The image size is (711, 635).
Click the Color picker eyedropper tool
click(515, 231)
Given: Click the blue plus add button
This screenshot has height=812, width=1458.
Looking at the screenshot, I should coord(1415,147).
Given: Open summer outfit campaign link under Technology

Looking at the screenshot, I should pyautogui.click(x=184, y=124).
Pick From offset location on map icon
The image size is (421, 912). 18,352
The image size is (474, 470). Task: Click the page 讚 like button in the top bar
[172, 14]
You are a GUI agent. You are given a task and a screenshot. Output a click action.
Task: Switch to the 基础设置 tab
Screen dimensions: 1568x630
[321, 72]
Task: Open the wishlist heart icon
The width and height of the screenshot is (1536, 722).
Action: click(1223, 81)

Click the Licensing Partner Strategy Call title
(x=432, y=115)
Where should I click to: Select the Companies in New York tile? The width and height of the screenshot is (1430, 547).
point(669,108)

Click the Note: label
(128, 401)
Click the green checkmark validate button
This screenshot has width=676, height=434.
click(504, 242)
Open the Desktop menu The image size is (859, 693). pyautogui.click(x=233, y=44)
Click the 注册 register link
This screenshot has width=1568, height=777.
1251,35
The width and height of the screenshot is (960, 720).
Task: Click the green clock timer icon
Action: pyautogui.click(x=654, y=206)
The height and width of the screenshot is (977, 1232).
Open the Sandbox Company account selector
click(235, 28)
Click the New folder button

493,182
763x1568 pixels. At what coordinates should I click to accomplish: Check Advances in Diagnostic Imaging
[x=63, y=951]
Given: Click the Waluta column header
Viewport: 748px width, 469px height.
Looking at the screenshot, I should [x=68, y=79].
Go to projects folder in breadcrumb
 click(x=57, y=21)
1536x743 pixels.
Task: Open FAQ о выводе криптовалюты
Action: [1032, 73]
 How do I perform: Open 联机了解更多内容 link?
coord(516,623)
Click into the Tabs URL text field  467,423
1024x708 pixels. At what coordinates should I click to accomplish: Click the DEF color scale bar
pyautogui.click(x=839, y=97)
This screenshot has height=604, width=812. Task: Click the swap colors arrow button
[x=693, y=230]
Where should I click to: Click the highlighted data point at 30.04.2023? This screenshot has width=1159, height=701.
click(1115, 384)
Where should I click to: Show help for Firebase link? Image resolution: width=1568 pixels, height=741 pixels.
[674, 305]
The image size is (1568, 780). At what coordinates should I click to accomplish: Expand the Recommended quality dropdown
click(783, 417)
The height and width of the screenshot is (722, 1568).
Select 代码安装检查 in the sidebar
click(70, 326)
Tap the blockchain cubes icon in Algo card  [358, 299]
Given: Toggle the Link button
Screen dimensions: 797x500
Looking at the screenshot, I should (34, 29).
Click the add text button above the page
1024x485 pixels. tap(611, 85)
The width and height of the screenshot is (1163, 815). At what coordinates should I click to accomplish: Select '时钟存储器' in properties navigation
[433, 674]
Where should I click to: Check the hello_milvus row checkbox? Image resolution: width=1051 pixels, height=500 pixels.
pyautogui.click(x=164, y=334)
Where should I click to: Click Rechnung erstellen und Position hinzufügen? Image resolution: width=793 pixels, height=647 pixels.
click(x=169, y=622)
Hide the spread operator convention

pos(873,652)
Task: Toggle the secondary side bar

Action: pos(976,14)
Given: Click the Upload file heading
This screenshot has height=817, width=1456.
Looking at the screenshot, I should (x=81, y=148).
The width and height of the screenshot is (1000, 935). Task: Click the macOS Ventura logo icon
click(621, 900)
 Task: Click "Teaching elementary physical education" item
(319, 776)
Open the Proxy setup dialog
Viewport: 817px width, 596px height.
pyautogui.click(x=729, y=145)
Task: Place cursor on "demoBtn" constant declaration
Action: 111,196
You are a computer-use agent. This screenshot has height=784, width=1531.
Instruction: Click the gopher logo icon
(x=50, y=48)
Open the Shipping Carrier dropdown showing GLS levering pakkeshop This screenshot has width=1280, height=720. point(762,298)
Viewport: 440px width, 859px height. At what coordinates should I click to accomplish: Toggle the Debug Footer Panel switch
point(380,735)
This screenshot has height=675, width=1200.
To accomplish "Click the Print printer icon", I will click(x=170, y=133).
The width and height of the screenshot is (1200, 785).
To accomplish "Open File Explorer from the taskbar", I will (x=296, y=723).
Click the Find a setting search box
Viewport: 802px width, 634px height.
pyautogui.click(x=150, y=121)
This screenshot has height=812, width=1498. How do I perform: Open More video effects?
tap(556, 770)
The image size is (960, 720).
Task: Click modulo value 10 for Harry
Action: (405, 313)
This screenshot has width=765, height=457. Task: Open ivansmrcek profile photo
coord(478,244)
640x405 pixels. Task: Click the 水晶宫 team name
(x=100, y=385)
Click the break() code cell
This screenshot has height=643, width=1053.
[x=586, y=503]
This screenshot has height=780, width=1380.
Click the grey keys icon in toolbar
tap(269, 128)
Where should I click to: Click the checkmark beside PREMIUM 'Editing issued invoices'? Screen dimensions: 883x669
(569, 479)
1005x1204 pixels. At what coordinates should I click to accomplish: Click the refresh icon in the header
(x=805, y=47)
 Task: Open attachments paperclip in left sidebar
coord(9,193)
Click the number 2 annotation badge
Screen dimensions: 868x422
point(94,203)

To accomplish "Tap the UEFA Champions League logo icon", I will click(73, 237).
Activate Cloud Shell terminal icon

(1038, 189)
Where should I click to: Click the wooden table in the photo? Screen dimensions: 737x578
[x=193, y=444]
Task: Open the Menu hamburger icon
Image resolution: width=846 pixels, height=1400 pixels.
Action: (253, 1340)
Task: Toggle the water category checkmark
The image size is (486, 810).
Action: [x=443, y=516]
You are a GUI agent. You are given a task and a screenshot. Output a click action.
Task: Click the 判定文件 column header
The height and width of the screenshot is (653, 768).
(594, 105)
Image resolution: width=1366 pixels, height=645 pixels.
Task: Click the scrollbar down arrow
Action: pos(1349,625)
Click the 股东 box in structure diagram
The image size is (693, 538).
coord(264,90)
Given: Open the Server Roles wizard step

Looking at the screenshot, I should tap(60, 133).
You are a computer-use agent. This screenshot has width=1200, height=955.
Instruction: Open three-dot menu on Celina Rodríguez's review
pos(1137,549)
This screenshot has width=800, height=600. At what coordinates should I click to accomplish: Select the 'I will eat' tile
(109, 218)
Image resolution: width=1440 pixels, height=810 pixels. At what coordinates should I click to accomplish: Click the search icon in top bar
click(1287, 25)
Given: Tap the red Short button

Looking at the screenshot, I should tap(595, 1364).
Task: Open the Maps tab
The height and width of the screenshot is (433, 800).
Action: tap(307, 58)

....................

» What this task involves
Would you filter the records and copy out each line containing "computer"?

» Answer section
You are a computer-use agent. This screenshot has height=784, width=1531.
You are a computer-use agent. This screenshot has width=1200, height=955.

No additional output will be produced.